Por Rubem Alves
Era uma vez um bando de ratos que
vivia no buraco do assoalho de uma casa velha. Havia ratos de todos os tipos:
grandes e pequenos, pretos e brancos, velhos e jovens, fortes e fracos, da roça
e da cidade.
Mas ninguém ligava para as
diferenças, porque todos estavam irmanados em torno de um sonho comum: um
queijo enorme, amarelo, cheiroso, bem pertinho dos seus narizes. Comer o queijo
seria a suprema felicidade…Bem pertinho é modo de dizer.
Na verdade, o queijo estava
imensamente longe porque entre ele e os ratos estava um gato… O gato era
malvado, tinha dentes afiados e não dormia nunca. Por vezes fingia dormir. Mas
bastava que um ratinho mais corajoso se aventurasse para fora do buraco para
que o gato desse um pulo e, era uma vez um ratinho…Os ratos odiavam o gato.
Quanto mais o odiavam mais irmãos
se sentiam. O ódio a um inimigo comum os tornava cúmplices de um mesmo desejo:
queriam que o gato morresse ou sonhavam com um cachorro…
Como nada pudessem fazer,
reuniram-se para conversar. Faziam discursos, denunciavam o comportamento do
gato (não se sabe bem para quem), e chegaram mesmo a escrever livros com a
crítica filosófica dos gatos. Diziam que um dia chegaria em que os gatos seriam
abolidos e todos seriam iguais. “Quando se estabelecer a ditadura dos ratos”,
diziam os camundongos, “então todos serão felizes”…
– O queijo é grande o bastante
para todos, dizia um.
– Socializaremos o queijo, dizia
outro.
Todos batiam palmas e cantavam as
mesmas canções.
Era comovente ver tanta
fraternidade. Como seria bonito quando o gato morresse! Sonhavam. Nos seus
sonhos comiam o queijo. E quanto mais o comiam, mais ele crescia. Porque esta é
uma das propriedades dos queijos sonhados: não diminuem: crescem sempre. E marchavam
juntos, rabos entrelaçados, gritando: “o queijo, já!”…

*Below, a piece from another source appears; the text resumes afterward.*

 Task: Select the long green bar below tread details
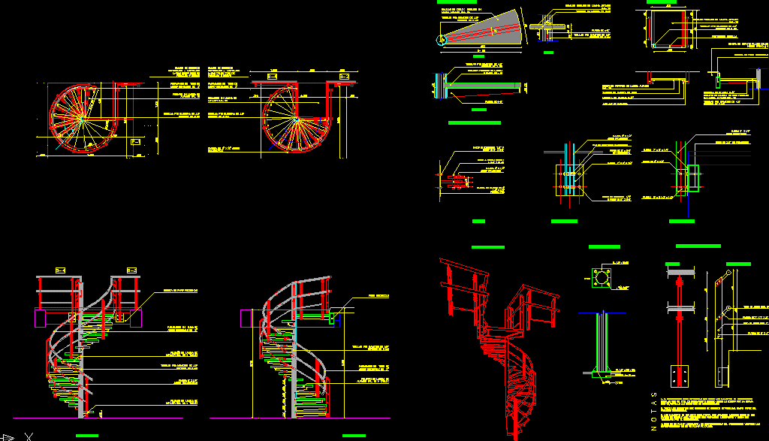[475, 122]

Sem que ninguém pudesse explicar
como, o fato é que, ao acordarem, numa bela manhã, o gato tinha sumido. O
queijo continuava lá, mais belo do que nunca. Bastaria dar uns poucos passos
para fora do buraco. Olharam cuidadosamente ao redor. Aquilo poderia ser um
truque do gato. Mas não era.
O gato havia desaparecido mesmo.
Chegara o dia glorioso, e dos ratos surgiu um brado retumbante de alegria.

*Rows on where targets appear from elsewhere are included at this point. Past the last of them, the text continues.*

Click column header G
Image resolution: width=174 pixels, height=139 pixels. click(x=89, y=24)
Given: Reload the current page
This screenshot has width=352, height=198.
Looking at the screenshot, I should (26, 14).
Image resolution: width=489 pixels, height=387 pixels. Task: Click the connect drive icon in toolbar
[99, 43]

Todos se lançaram ao queijo, irmanados numa fome comum. E foi então que a
transformação aconteceu.
Bastou a primeira mordida.
Compreenderam, repentinamente, que os queijos de verdade são diferentes dos
queijos sonhados. Quando comidos, em vez de crescer, diminuem.
Assim, quanto maior o número dos
ratos a comer o queijo, menor o naco para cada um. Os ratos começaram a olhar
uns para os outros como se fossem inimigos. Olharam, cada um para a boca dos
outros, para ver quanto queijo haviam comido. E os olhares se enfureceram.

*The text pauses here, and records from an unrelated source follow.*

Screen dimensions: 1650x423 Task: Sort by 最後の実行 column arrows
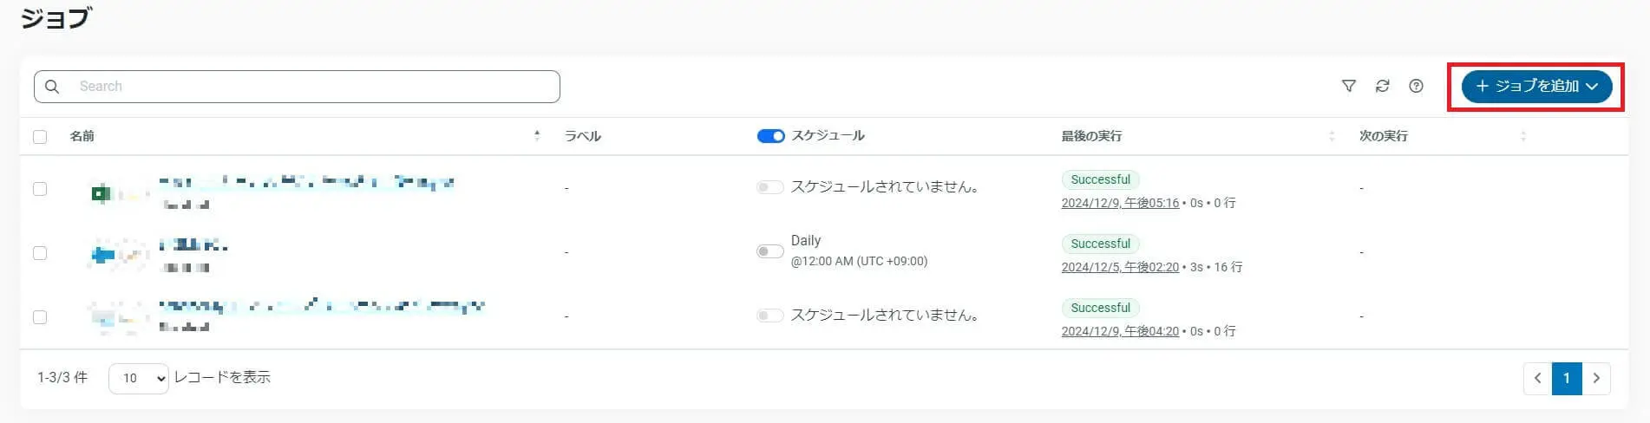(x=1332, y=136)

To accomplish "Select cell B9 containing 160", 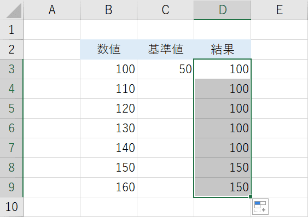I will pos(109,187).
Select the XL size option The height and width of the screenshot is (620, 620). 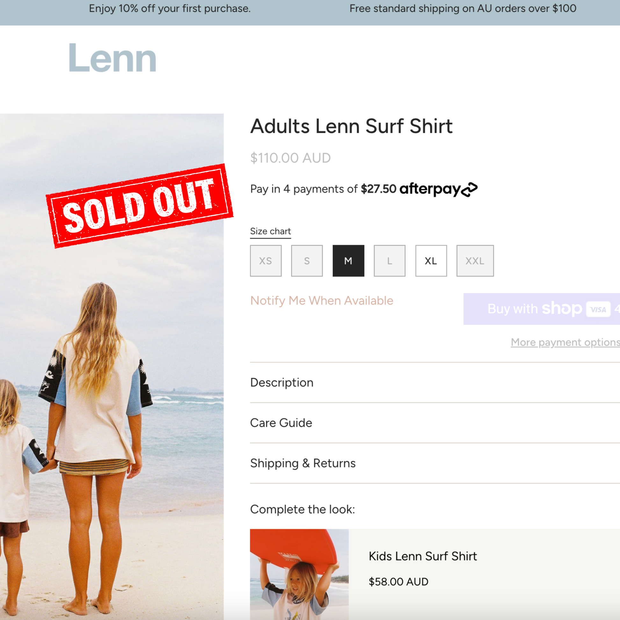click(431, 261)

Arreganharam os dentes. Esqueceram-se
do gato. Eram seus próprios inimigos. A briga começou. Os mais fortes
expulsaram os mais fracos a dentadas. E, ato contínuo, começaram a brigar entre
si.
Alguns ameaçaram a chamar o gato,
alegando que só assim se restabeleceria a ordem. O projeto de socialização do
queijo foi aprovado nos seguintes termos:
“Qualquer pedaço de queijo poderá
ser tomado dos seus proprietários para ser dado aos ratos magros, desde que
este pedaço tenha sido abandonado pelo dono”.
Mas como rato algum jamais
abandonou um queijo, os ratos magros foram condenados a ficar esperando. Os
ratinhos magros, de dentro do buraco escuro, não podiam compreender o que havia
acontecido.
O mais inexplicável era a
transformação que se operara no focinho dos ratos fortes, agora donos do
queijo. Tinham todo o jeito do gato o olhar malvado, os dentes à mostra.
Os ratos magros nem mais
conseguiam perceber a diferença entre o gato de antes e os ratos de agora. E
compreenderam, então, que não havia diferença alguma. Pois todo rato que fica
dono do queijo vira gato. Não é por acidente que os nomes são tão parecidos.
“Qualquer semelhança com fatos reais é mera coincidência!”
“Qualquer semelhança com fatos reais é mera coincidência!”